• Request: Copy these lines word for word.

• Raw records:
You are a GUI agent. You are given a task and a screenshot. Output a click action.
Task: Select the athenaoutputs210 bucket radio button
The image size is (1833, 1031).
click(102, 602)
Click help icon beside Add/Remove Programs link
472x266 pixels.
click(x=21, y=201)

• Solution for this task:
You are a GUI agent. You are given a task and a screenshot. Output a click action.
Task: Select the athenaoutputs210 bucket radio button
The image size is (1833, 1031).
click(102, 602)
Click help icon beside Add/Remove Programs link
472x266 pixels.
click(x=21, y=201)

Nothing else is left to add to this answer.